[Date Prev][Date Next][Thread Prev][Thread Next][Date Index][Thread Index]

Flink weird checkpointing behaviour


We have just upgraded to Flink 1.5.2 on EMR from Flink 1.3.2. We have noticed that some checkpoints are taking a very long time to complete some of them event fails with exception
Caused by: akka.pattern.AskTimeoutException: Ask timed out on [Actor[akka://flink/user/jobmanager_0#-665361795]] after [60000 ms].

We have noticed that Checkpoint Duration (Async) is taking most of checkpoint time compared to Checkpoint Duration (Sync). I thought that Async checkpoints are only offered by RocksDB backend state. We use filesystem state.

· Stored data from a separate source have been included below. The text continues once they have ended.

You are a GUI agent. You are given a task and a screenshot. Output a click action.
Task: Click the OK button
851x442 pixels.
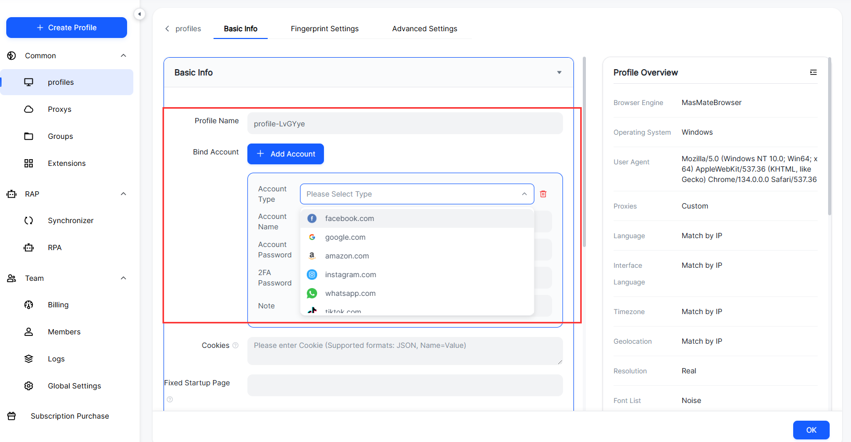click(811, 430)
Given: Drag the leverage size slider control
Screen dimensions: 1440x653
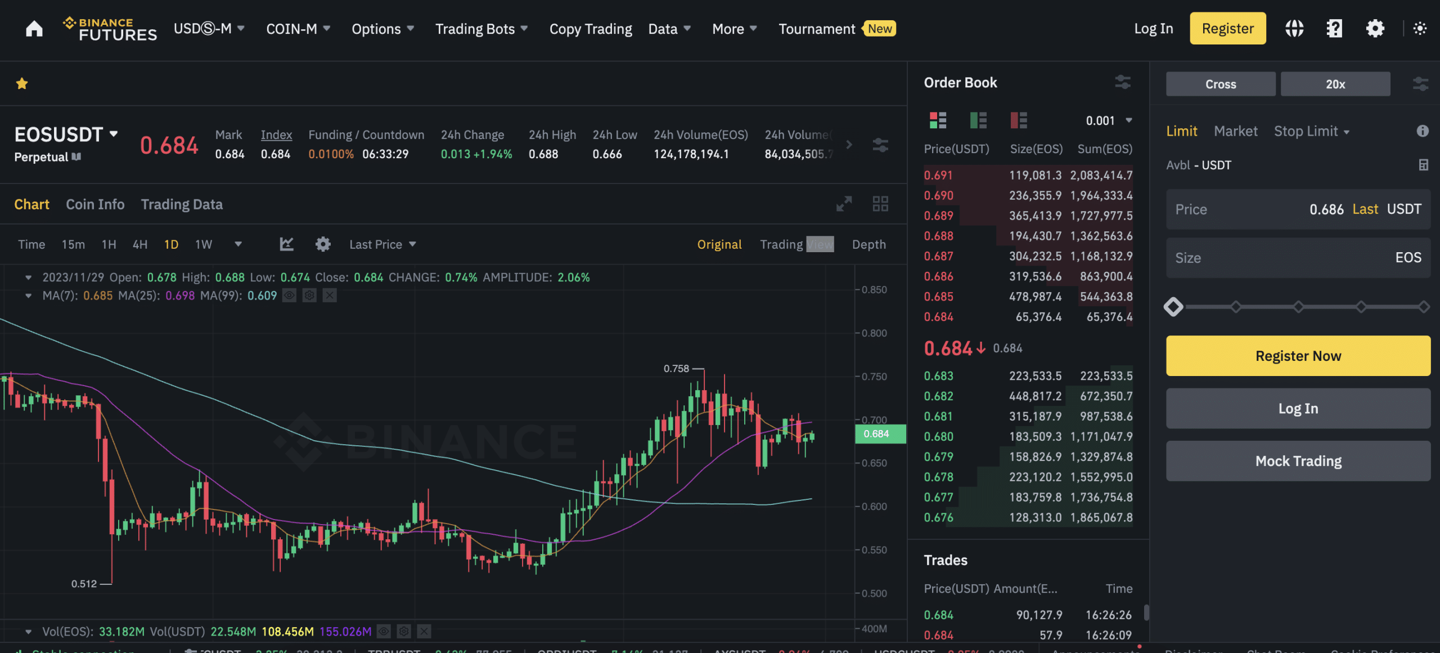Looking at the screenshot, I should 1174,306.
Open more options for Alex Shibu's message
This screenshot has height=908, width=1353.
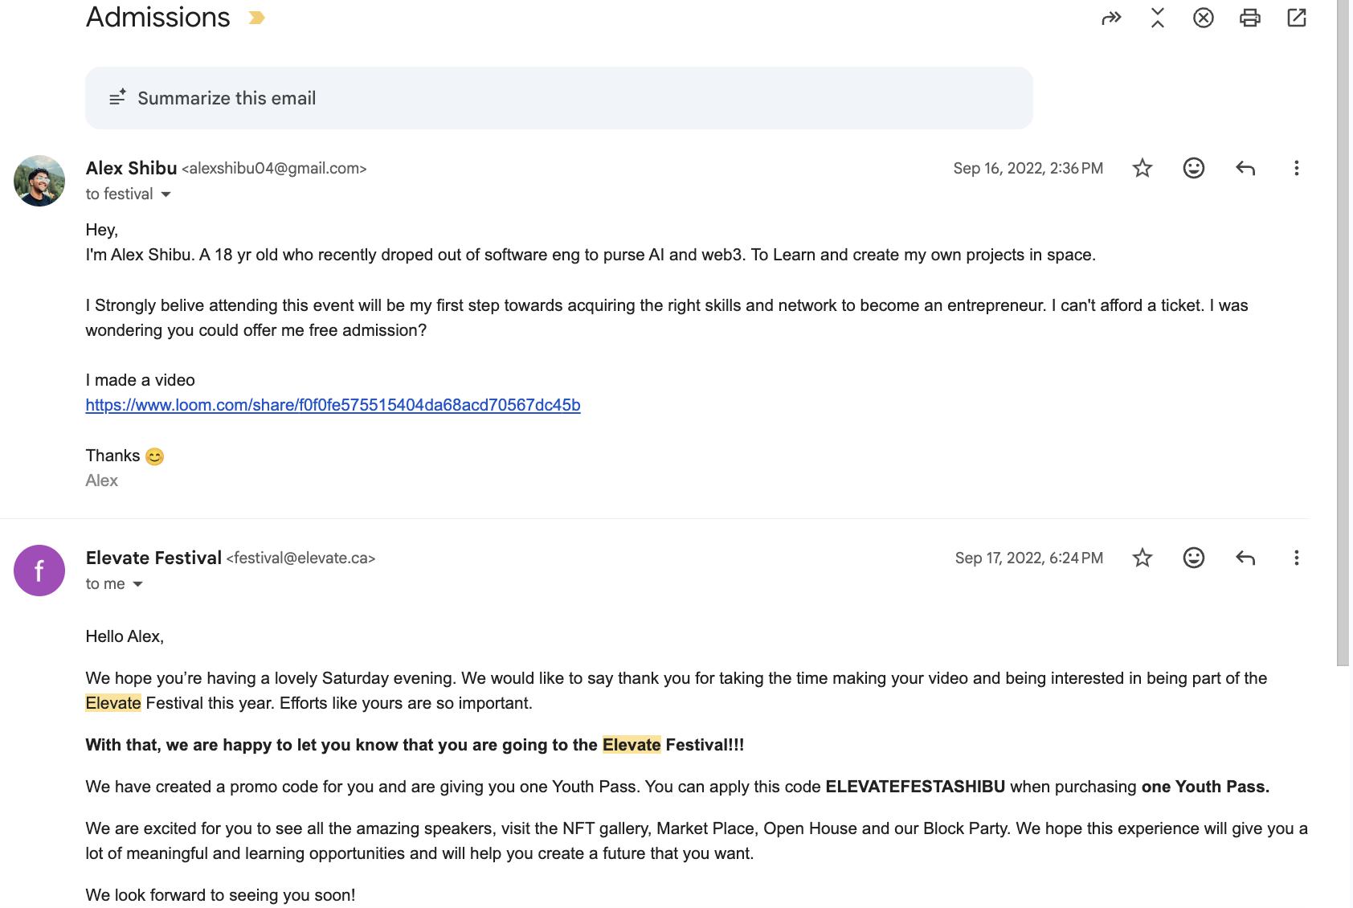click(1296, 168)
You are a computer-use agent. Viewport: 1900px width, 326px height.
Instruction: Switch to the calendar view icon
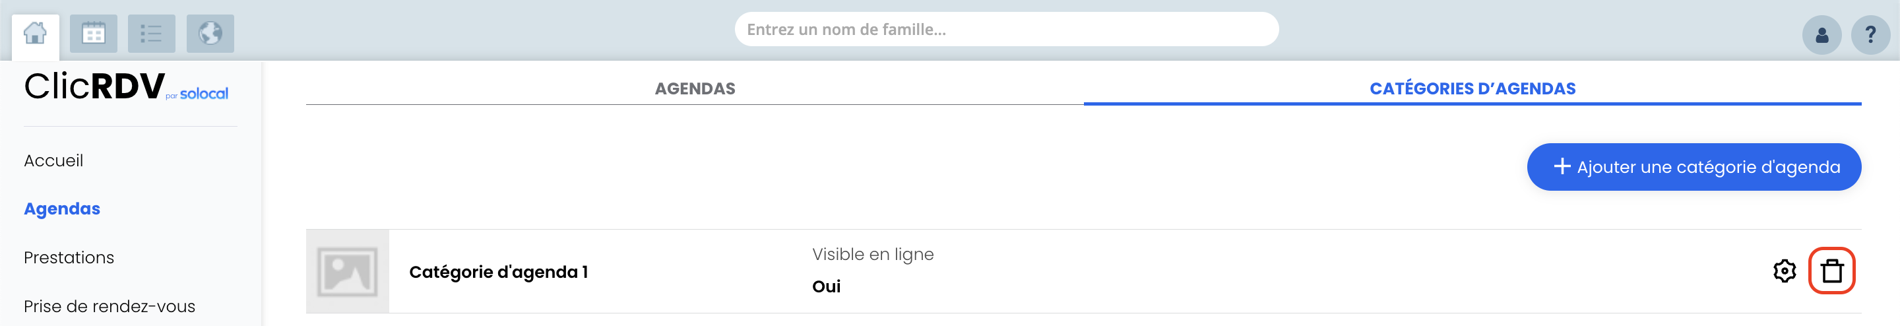pos(94,34)

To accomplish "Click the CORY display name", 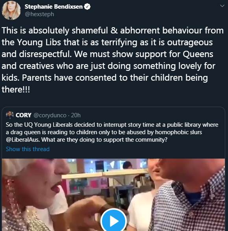I will pyautogui.click(x=24, y=115).
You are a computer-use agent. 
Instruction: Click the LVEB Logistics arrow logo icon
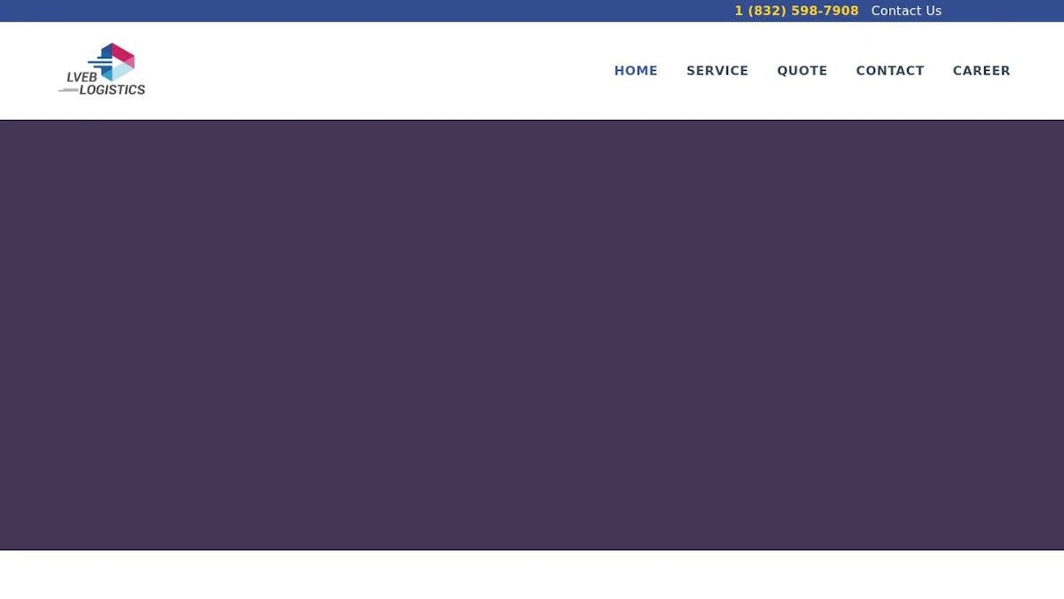click(x=112, y=61)
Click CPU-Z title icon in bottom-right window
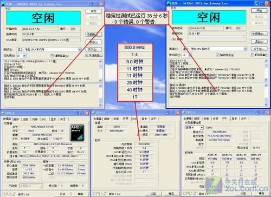Viewport: 271px width, 197px height. click(184, 112)
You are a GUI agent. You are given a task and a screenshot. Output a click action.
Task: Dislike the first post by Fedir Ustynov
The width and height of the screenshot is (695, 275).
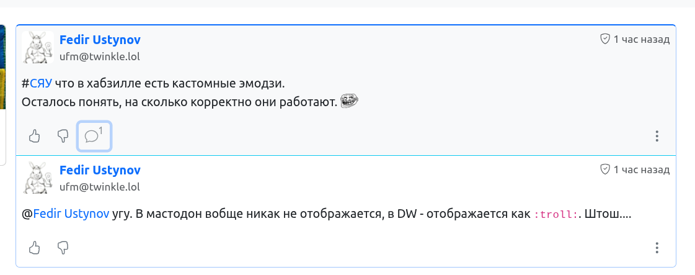coord(63,136)
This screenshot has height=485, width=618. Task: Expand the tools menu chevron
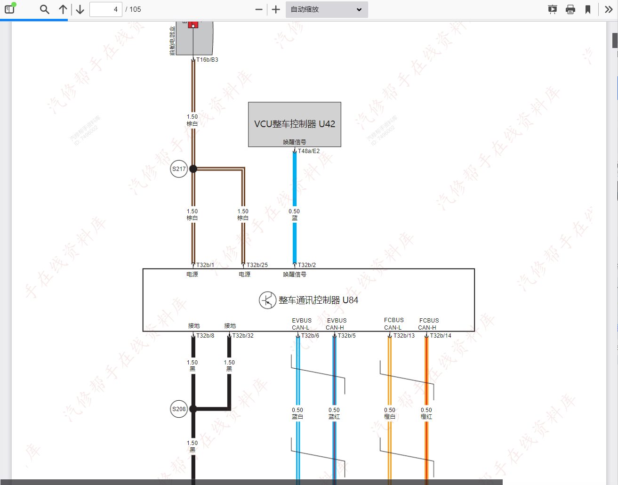[609, 9]
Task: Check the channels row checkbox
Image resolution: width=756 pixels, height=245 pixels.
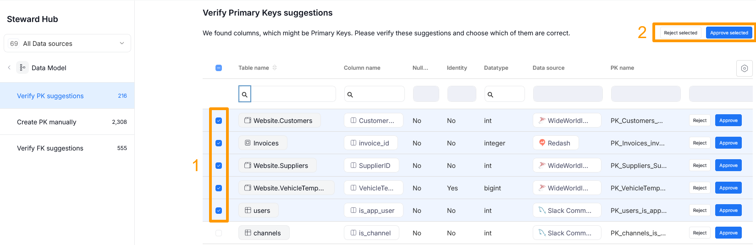Action: pyautogui.click(x=219, y=233)
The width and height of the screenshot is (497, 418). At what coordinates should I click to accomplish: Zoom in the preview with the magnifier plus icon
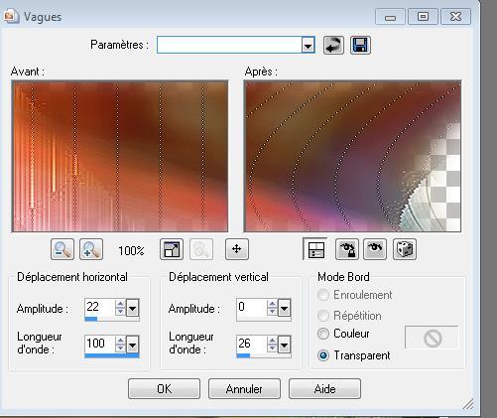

We didn't have such problems on Flink 1.3.2


Flink configuration
akka.ask.timeout 60 s
classloader.resolve-order parent-first
containerized.heap-cutoff-ratio 0.15
env.hadoop.conf.dir /etc/hadoop/conf
env.yarn.conf.dir /etc/hadoop/conf
high-availability zookeeper
high-availability.cluster-id application_1540292869184_0001
high-availability.zookeeper.path.root /flink
high-availability.zookeeper.storageDir hdfs:///flink/recovery
internal.cluster.execution-mode NORMAL true
io.tmp.dirs /mnt/yarn/usercache/hadoop/appcache/application_1540292869184_0001
jobmanager.heap.mb 3072
jobmanager.rpc.port 41219
jobmanager.web.checkpoints.history 1000
parallelism.default 32
rest.port 0
state.backend filesystem
state.backend.fs.checkpointdir s3a://....
state.checkpoints.dir s3a://...
state.savepoints.dir s3a://...
taskmanager.heap.mb 6600
taskmanager.numberOfTaskSlots 1
web.port 0
web.tmpdir /tmp/flink-web-c3d16e22-1a33-46a2-9825-a6e268892199
yarn.application-attempts 10
yarn.maximum-failed-containers -1
zookeeper.sasl.disable true